• **Work instruction**
The required output is an exact copy of the lines from the one containing "Task: Expand the Grupo dropdown" through the end of the entries below, with pictures removed.

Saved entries
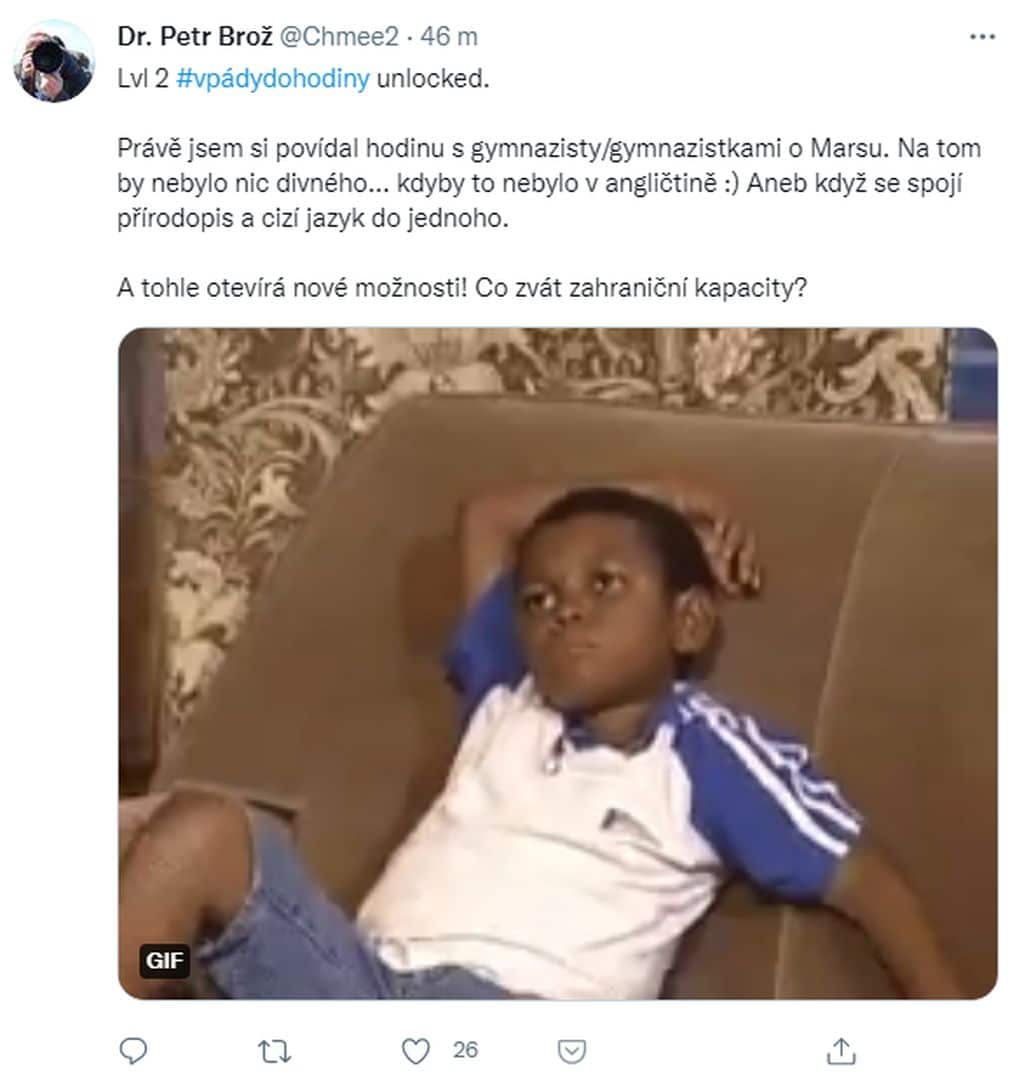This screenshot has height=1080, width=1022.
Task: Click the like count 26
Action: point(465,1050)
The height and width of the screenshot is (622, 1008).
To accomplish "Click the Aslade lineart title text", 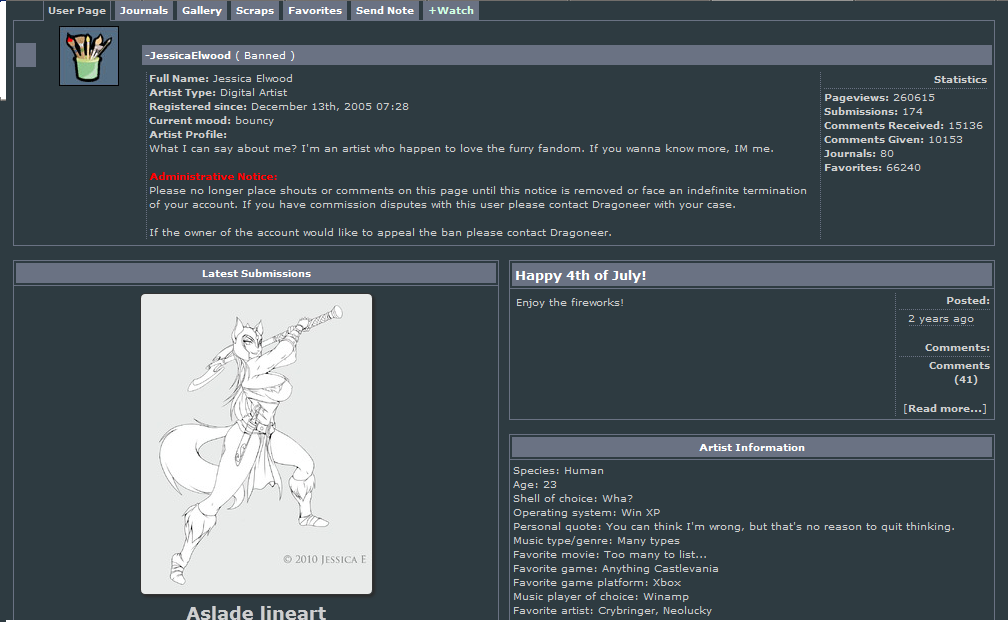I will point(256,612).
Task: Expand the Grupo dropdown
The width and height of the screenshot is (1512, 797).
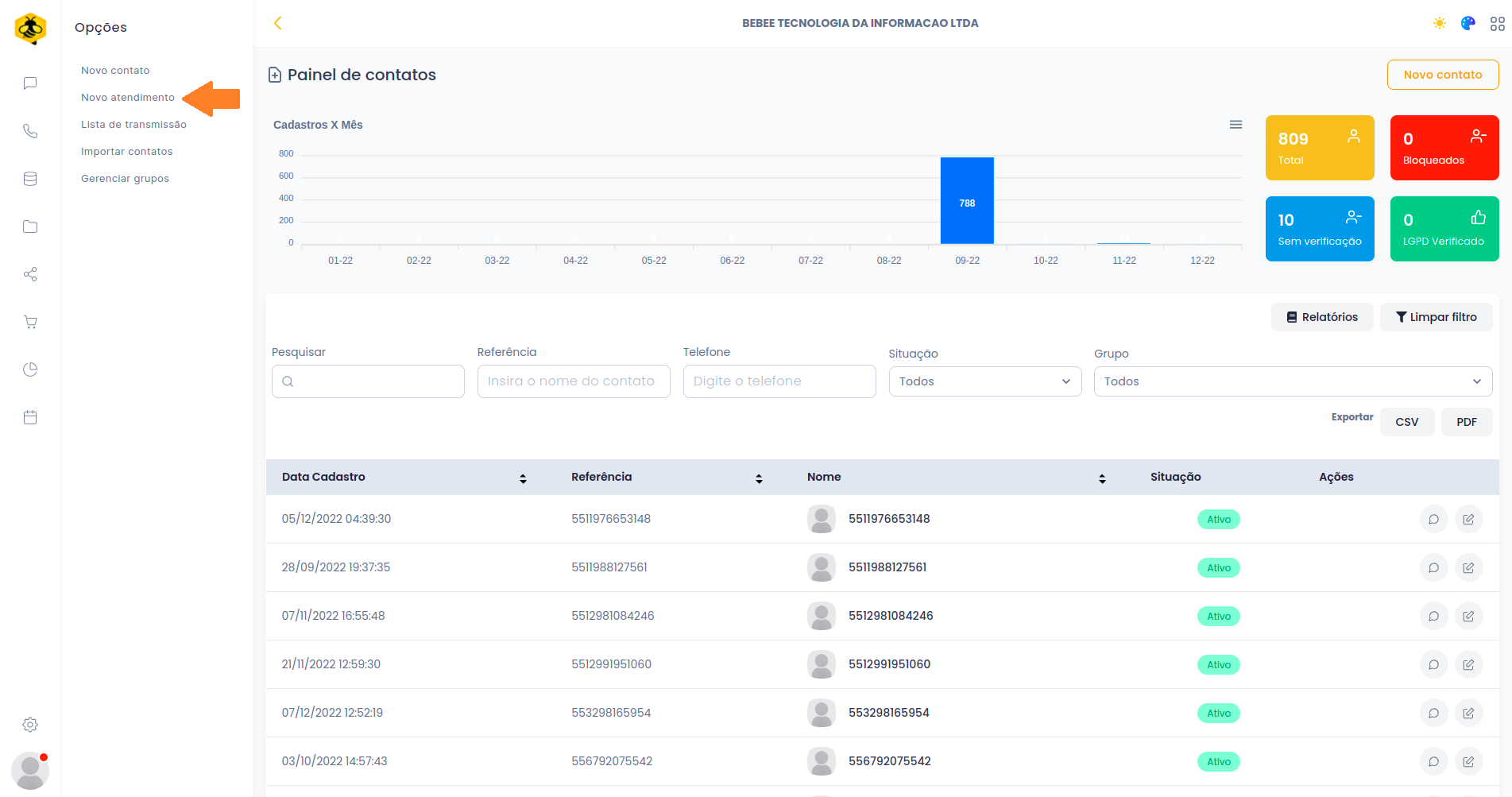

• **Solution**
Task: Expand the Grupo dropdown
The width and height of the screenshot is (1512, 797).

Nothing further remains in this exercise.